▶ **Kutipan Teks**
════

Pertama, meski China tidak mengklaim pulau-pulau di Kepulauan Natuna, Indonesia, tapi peta China dengan sembilan atau sepuluh garis putus-putusnya memotong sebagian perairan Laut Natuna Utara. Oleh karena peta China, baik yang terdahulu maupun yang dirilis tahun 2023, tidak disertai dengan titik koordinat garis putus-putus tersebut, maka klaim China dapat memotong sebagian ZEE Indonesia, yang berarti menganggu hak berdaulat Indonesia. Bahkan, karena klaim China dapat memotong sebagian laut wilayah Indonesia, kedaulatan Indonesia pun dapat terancam.

Ancaman terhadap kedaulatan, atau minimal hak berdaulat Indonesia, terbukti saat kapal-kapal nelayan China mencari ikan di perairan Natuna, dan dilindungi oleh kapal-kapal Penjaga Pantai China. Pada Mei 2016 misalnya, KRI-354 Oswald Siahaan menembak di kanan dan kiri haluan kapal pencari ikan China Gui Bei Yu dan menangkapnya karena terbukti mencuri ikan di ZEE Indonesia.

════

▶ **Data yang Diberikan**
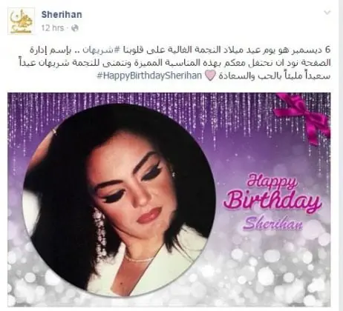Viewport: 343px width, 311px height.
Task: Click the purple "Sherihan" script in image
Action: pos(272,224)
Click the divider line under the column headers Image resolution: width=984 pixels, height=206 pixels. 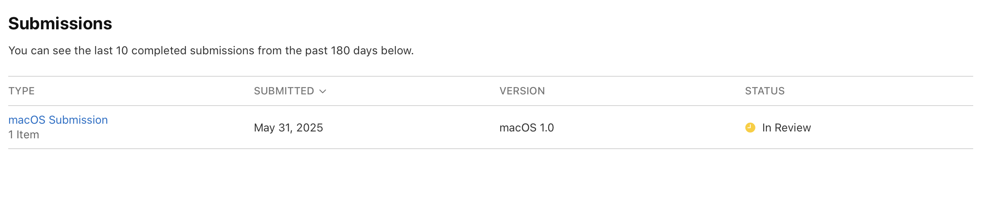pyautogui.click(x=491, y=106)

════

▶ **Petunjuk Pengerjaan**
1 – Apakah setiap pernyataan berikut sesuai dengan kutipan tentang perairan Natuna? Jawab ya atau tidak, lalu kutip kata-kata penentunya persis dari kutipan itu. (a) China mengklaim pulau-pulau di Kepulauan Natuna. (b) Peta China yang dirilis tahun 2023 disertai titik koordinat garis putus-putus. (c) Pada Mei 2016, KRI-354 Oswald Siahaan menangkap kapal pencari ikan China Gui Bei Yu.
2 – Sambung kutipan tentang perairan Natuna, dimulai tepat setelah kalimat terakhirnya.

▶ **Kumpulan Jawaban**
1 –
(a) Tidak: "meski China tidak mengklaim pulau-pulau di Kepulauan Natuna, Indonesia"
(b) Tidak: "baik yang terdahulu maupun yang dirilis tahun 2023, tidak disertai dengan titik koordinat garis putus-putus tersebut"
(c) Ya: "Pada Mei 2016 misalnya, KRI-354 Oswald Siahaan menembak di kanan dan kiri haluan kapal pencari ikan China Gui Bei Yu dan menangkapnya"

2 –
Bahkan, 18 Juni 2016 KRI-383 Imam Bonjol menghadapi selusin kapal penangkap ikan China yang didukung oleh kapal pengawas China. Salah satu kapal nelayan China, Han Tan Cou, dapat ditangkap, namun berkali-kali kapal pengawas China memaksa dan mengganggu KRI Imam Bonjol agar melepaskannya. Perkembangan situasi saat itu bahkan kemudian mendorong Presiden Indonesia Joko Widodo menggelar rapat di KRI Imam Bonjol di perairan Natuna pada 23 Juni 2016 bersama para menteri, termasuk Panglima TNI dan Kepala Staf TNI AL.

  Kedua, sengketa dan konflik di LCS tidak hanya melibatkan negara-negara pengklaim wilayah, atau negara yang wilayahnya beririsan dengan LCS, seperti Indonesia, tapi juga negara-negara besar, terutama AS. Kehadiran AS dalam persoalan LCS juga melibatkan negara-negara sekutunya Inggris dan Australia melalui forum AUKUS (Australia, Inggris, dan Amerika Serikat).

Secara resmi dan eksplisit, kerja sama keamanan trilateral AUKUS yang berdiri 15 September 2021 itu tidak ditujukan untuk menghadapi China. Bahkan, "korban" pertama AUKUS adalah Perancis karena Australia membatalkan pengadaan kapal selam buatan Perancis, dan menggantinya dengan kapal selam bertenaga nuklir dengan dukungan AS dan Inggris.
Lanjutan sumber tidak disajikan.